WORK ITEM —
Only certain lines below are wanted: those starting at the line containing "You are a GUI agent. The screenshot is 1280×1203." and ending at the line containing "IMPRESSUM (348, 2120)", both included, each retyped exactly.

:: DATA TO USE

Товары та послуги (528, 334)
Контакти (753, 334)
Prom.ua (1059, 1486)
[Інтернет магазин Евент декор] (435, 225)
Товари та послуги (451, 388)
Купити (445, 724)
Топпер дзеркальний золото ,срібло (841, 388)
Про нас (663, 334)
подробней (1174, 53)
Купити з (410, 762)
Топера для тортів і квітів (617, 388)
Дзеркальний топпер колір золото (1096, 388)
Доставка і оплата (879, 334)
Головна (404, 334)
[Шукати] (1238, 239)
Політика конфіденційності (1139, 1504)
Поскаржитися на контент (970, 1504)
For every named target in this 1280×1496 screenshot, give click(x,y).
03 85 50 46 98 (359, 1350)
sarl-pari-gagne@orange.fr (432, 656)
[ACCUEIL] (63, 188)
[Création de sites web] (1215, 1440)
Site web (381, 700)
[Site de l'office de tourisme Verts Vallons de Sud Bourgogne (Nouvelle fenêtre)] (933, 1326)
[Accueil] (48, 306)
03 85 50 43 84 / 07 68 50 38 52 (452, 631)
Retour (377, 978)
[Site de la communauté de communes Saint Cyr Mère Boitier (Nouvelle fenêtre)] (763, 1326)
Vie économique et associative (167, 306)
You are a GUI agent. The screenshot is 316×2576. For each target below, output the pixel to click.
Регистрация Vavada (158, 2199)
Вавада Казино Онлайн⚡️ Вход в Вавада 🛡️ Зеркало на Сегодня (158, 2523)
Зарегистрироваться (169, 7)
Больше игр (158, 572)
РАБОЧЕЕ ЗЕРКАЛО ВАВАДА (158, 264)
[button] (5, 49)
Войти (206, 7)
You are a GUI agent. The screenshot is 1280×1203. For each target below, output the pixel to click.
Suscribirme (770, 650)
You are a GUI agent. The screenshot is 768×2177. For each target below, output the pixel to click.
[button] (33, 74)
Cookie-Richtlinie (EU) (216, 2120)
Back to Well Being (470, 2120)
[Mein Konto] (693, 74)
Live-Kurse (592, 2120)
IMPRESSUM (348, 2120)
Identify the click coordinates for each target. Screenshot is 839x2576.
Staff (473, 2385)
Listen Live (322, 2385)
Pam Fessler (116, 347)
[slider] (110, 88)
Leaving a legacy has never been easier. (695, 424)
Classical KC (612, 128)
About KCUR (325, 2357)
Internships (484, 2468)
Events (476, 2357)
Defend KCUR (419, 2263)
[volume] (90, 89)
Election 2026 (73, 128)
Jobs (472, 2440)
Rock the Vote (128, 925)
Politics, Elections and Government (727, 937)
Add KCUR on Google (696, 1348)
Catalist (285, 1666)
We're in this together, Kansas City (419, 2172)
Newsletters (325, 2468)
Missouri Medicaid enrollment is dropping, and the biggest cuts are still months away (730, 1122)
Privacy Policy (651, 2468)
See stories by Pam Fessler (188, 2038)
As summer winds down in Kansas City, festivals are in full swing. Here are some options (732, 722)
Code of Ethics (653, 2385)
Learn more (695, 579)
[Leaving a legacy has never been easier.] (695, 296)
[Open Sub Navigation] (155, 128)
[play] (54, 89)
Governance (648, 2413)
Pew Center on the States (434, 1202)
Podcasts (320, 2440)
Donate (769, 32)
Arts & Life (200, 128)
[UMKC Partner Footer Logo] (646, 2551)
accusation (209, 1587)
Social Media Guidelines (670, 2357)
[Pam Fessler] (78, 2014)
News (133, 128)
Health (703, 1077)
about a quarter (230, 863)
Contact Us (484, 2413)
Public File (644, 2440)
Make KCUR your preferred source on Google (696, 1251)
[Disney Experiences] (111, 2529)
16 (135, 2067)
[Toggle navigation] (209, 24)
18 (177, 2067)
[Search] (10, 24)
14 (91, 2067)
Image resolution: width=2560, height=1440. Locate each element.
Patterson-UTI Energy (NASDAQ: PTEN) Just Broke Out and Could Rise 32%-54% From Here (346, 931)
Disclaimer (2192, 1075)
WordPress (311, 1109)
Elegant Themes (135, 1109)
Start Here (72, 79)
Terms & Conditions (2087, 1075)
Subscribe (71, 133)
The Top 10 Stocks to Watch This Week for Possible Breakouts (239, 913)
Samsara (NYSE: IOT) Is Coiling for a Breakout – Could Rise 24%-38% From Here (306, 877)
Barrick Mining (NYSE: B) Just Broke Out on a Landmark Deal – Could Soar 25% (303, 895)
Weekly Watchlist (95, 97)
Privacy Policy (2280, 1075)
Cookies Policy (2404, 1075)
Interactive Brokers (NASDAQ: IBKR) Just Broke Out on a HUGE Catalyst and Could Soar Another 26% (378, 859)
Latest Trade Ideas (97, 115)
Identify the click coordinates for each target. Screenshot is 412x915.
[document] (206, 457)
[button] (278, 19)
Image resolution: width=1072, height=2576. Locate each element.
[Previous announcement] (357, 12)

::::

OUTPUT OF THE TASK —
You are a GUI agent. The screenshot is 1280×1203. For each target below, output the pixel to click.
Suscribirme (770, 650)
You are a GUI agent. The screenshot is 768×2177. For each target below, output the pixel to click.
[button] (33, 74)
Cookie-Richtlinie (EU) (216, 2120)
Back to Well Being (470, 2120)
[Mein Konto] (693, 74)
Live-Kurse (592, 2120)
IMPRESSUM (348, 2120)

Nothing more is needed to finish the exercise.